Counts file: each row is a tax id, each column is a sample name.
Annotation file: each row is a sample name, each column is a variable/feature name.

Make sure:

The sample names in the counts file agree with the one in annotation file.
The first element in eaah row is the taxonomy id, e.g. ti|657314
Both files have the same file separator and same file type (e.g. csv).

Instructions:

Click the “Alternative Upload” checkbox and select “Count file with tax id”
Click the “Browse…” button to upload required two files.
Input which column in the annotation file is the sample name (default is 1).
Check if the annotation file has header (default is TRUE).
Select the separator (default is comma AKA .csv file).
Click the button “Upload”.

Note: Each uploaded table will show up in the right panel.

Dataset records:

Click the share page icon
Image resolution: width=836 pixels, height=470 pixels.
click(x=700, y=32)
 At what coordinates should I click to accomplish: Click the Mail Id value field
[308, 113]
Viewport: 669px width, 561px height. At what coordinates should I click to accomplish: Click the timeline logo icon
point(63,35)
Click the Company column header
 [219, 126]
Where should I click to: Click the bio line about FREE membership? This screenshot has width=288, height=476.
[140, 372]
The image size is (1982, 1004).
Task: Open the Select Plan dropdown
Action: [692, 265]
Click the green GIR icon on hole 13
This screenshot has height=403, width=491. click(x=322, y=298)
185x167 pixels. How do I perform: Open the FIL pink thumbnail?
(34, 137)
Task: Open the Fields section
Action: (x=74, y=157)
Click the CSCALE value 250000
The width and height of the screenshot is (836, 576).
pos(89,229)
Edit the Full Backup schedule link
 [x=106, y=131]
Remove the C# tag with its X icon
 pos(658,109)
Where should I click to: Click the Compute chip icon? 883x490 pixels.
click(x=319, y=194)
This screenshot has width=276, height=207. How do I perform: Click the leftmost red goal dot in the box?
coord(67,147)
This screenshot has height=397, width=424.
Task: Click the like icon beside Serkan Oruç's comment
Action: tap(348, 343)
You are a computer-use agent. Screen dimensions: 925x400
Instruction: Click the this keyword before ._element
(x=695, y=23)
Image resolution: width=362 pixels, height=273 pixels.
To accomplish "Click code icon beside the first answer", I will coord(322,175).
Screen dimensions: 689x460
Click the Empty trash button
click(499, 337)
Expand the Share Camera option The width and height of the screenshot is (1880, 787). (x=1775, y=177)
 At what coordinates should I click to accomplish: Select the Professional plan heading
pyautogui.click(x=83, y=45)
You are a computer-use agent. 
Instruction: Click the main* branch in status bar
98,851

▸ **Exercise requirements**:
Answer these questions using the upload instructions:
(a) What does each row of the counts file represent?
(b) By default, which column of the annotation file holds the sample name?
(c) Where does each uploaded table appear?
These lines come from a separate source and are unrelated to the upload instructions.

▸ **Reply**:
(a) Each row is a tax id.
(b) Column 1.
(c) In the right panel.